Required work: Pull out each line of the listing below that contains the word "size".

--- begin Data to use ---

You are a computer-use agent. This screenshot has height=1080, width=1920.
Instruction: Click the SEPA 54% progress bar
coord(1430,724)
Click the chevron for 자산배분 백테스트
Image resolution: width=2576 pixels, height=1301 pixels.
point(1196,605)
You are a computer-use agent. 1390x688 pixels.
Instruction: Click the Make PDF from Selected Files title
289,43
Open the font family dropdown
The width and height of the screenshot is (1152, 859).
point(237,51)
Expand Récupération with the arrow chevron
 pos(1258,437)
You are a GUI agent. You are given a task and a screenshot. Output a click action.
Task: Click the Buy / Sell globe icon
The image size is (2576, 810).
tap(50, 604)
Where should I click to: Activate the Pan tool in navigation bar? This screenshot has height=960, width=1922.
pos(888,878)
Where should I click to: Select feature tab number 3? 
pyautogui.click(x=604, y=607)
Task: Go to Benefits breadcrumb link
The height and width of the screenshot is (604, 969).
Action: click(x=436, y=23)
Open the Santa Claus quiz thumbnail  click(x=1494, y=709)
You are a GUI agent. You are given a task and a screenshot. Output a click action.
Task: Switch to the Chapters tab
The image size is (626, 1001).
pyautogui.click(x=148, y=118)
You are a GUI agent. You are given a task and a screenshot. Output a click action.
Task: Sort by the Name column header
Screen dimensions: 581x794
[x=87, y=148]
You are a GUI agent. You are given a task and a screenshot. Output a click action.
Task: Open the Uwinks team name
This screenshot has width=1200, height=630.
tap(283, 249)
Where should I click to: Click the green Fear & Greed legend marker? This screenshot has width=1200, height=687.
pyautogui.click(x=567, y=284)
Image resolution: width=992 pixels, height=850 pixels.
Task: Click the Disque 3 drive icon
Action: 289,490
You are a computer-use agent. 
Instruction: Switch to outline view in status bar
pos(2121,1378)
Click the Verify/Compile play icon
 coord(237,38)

--- end Data to use ---

Result of the task:
The image size is (2576, 810).
The image size is (626, 1001).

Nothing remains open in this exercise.